Publié le 2 octobre 2025

Accusé de vendre des produits déséquilibrés, fragilisé en interne et sous pression de ses actionnaires, Nestlé lance un nouveau plan nutrition à cinq ans pour reconquérir le marché européen. Une transformation qui doit convaincre au-delà des promesses.

Nestlé change ses recettes pour faire passer l’arrière-goût des scandales. Le 30 septembre dernier, le géant suisse de l’agroalimentaire a dévoilé sa feuille de route européenne pour les cinq prochaines années. Elle vise à “rapprocher les aspirations des consommateurs de leur quotidien” en matière d’alimentation, selon le communiqué. Le groupe affirme que “93 % des Européens souhaitent mieux manger, mais seulement 9 % estiment y parvenir”. Un écart qu’il entend combler en “rendant l’alimentation plus saine et irrésistible pour toutes les familles en Europe”.

Pour atteindre ce cap, Nestlé mise sur la reformulation de ses recettes (réduction de sel, sucre, ajout de fibres ou protéines), le développement de formats réduits et de “snackings plus sains” tout en maintenant l’affichage du Nutri-Score, malgré le durcissement de ses critères. Des géants comme Danone, considéré comme un pionnier du Nutri-Score, avait par exemple choisi de retirer ce logo nutritionnel d’une partie de ses produits en septembre 2024 jugeant qu’il apportait une “vision erronée de la qualité nutritionnelle” des produits concernés. En maintenant l’affichage du Nutriscore, Nestlé entend donc envoyer un signal fort, d’autant qu’il affirme que 62% de ses produits vendus en Europe affichent un A ou un B. “Nous avons été pionniers dans l’adoption du Nutri-Score et nous avons adopté le nouvel algorithme dès 2024”, confirme-t-il.

Pression actionnariale

En septembre 2023, Nestlé s’était déjà engagé à augmenter de 50% la part des produits “plus nutritionnels” dans ses ventes d’ici 2030. Une promesse jugée insuffisante par plusieurs observateurs, d’autant qu’elle incluait alors des produits comme le café, qui n’apportent pas de valeur nutritionnelle significative.

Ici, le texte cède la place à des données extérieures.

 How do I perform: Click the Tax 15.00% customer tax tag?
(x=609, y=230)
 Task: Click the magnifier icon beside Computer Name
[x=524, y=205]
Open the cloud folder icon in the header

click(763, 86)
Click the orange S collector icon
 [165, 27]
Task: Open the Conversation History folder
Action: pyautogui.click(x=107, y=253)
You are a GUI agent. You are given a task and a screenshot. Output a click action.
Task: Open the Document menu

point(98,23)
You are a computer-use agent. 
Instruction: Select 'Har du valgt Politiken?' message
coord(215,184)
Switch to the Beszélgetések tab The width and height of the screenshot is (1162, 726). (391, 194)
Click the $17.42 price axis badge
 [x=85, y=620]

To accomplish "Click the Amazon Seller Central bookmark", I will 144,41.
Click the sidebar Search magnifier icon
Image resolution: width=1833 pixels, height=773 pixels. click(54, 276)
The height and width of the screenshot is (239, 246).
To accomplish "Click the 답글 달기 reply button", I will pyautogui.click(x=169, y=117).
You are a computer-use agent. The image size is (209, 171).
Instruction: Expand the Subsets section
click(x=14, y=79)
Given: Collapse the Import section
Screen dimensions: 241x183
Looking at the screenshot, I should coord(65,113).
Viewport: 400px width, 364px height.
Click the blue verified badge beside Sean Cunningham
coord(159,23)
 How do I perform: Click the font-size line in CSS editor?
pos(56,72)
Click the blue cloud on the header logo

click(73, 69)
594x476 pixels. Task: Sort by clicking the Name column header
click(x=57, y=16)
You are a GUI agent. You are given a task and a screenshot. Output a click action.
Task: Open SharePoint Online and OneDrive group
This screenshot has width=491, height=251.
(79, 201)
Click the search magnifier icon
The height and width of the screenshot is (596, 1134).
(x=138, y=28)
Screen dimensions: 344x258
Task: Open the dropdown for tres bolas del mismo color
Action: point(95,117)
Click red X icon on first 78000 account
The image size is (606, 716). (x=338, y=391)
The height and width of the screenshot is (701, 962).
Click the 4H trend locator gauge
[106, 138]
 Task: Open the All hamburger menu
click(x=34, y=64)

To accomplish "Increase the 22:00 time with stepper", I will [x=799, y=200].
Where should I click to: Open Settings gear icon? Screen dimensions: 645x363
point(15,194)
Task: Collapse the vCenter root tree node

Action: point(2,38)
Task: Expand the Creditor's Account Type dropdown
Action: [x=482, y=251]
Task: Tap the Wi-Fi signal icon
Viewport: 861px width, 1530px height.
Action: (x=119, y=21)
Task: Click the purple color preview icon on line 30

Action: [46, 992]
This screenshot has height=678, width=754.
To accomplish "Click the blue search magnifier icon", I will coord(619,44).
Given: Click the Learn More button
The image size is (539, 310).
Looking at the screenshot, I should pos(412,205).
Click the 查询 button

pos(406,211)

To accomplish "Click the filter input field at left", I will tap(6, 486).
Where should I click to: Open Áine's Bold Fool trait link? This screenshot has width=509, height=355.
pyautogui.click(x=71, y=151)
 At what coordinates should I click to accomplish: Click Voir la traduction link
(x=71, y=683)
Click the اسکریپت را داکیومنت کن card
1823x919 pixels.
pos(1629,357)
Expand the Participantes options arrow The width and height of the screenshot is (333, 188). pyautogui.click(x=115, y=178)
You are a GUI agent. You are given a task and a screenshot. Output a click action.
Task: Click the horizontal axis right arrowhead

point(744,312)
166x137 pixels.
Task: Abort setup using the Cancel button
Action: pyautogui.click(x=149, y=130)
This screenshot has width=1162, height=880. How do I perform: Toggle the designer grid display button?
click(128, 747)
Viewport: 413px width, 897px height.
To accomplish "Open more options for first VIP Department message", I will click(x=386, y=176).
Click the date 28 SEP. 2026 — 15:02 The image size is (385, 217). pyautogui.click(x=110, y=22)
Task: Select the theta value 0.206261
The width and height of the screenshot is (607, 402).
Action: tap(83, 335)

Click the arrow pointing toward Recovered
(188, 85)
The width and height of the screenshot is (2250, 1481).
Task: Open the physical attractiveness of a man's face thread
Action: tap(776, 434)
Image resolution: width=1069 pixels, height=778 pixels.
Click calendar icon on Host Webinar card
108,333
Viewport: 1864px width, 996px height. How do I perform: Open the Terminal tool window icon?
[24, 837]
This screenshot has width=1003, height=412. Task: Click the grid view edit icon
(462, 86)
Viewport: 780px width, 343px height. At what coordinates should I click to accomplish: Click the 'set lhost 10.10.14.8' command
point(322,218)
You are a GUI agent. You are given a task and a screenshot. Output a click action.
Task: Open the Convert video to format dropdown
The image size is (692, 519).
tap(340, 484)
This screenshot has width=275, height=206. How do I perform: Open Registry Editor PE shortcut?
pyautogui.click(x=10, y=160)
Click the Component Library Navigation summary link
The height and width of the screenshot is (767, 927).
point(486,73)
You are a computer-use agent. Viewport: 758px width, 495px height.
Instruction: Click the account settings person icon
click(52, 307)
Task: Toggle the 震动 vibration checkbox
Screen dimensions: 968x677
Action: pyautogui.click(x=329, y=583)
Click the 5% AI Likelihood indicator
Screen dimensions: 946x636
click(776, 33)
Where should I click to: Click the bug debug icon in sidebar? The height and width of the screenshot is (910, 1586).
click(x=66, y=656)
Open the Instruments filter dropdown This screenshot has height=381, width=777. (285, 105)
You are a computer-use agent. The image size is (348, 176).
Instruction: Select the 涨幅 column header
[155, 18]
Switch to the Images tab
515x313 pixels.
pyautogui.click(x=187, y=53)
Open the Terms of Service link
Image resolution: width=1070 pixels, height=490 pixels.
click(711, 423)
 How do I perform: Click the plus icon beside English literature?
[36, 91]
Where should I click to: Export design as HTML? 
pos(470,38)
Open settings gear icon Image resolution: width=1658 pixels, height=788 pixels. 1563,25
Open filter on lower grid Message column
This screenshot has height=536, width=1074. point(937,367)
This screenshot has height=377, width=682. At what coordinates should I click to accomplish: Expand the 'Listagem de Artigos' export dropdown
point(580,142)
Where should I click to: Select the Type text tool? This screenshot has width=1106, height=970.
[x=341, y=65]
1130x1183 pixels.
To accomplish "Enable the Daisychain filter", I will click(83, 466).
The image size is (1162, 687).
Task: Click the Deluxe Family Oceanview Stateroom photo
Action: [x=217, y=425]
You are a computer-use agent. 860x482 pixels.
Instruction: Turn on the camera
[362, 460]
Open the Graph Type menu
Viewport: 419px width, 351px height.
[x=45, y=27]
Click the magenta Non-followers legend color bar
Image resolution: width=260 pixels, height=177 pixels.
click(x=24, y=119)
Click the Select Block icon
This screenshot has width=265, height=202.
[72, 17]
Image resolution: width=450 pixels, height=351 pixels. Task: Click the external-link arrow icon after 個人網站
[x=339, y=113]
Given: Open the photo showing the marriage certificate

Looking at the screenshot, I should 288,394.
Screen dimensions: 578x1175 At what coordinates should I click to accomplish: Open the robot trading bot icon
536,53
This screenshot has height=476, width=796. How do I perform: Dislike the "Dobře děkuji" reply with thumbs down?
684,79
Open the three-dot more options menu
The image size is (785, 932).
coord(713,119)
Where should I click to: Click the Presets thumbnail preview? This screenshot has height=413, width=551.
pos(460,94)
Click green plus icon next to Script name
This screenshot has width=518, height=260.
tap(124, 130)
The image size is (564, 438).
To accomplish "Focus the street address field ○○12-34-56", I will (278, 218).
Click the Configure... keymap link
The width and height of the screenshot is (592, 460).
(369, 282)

L’ONG ShareAction avait d’ailleurs porté une résolution à l’Assemblée générale du groupe en avril 2024 pour contraindre le géant de l’agroalimentaire à se fixer des objectifs de ventes de produits sains plus ambitieux.

Trois ans plus tôt, en juin 2021, un document interne au groupe ayant fuité dans le Financial Times affirmait que 60% des produits de Nestlé étaient mauvais pour la santé. “Nous avons considérablement amélioré nos produits” mais “notre portefeuille est toujours sous-performant par rapport aux définitions externes de la santé dans un paysage où la pression réglementaire et les demandes des consommateurs montent en flèche”, commentait le document interne.

Crise de gouvernance et scandales

Si le plan quinquennal européen porté par Nestlé mise sur des aliments plus sains, il va encore falloir renouer la confiance avec les consommateurs et les investisseurs car le groupe enchaine les crises. En cinq ans, Nestlé a perdu près de 30% de sa valeur en Bourse. En interne, la gouvernance a vacillé en cette rentrée avec le licenciement de Laurent Freixe, patron de Nestlé Europe, à la suite d’une relation non déclarée avec une subordonnée. Quelques jours plus tard, c’est Paul Bulcke, président du conseil d’administration, qui annonçait son départ, poussé vers la sortie par des actionnaires lassés.

Ces remous s’ajoutent à un passif déjà chargé. En 2022, l’affaire des pizzas Buitoni contaminées à l’E.coli en France avait choqué les citoyens. Plus récemment, des révélations sur des eaux minérales retraitées ou des soupçons de forages illégaux ont encore affaibli la crédibilité du groupe sur les questions de responsabilité. Pour les salariés, l’inquiétude monte. Lundi 29 septembre, ceux des sites vosgiens de Vittel et Contrexéville ont manifesté contre la possible vente de Nestlé Waters, qui comprend des marques comme Perrier ou Vittel. Selon les syndicats, l’avenir de 5 500 salariés est en jeu.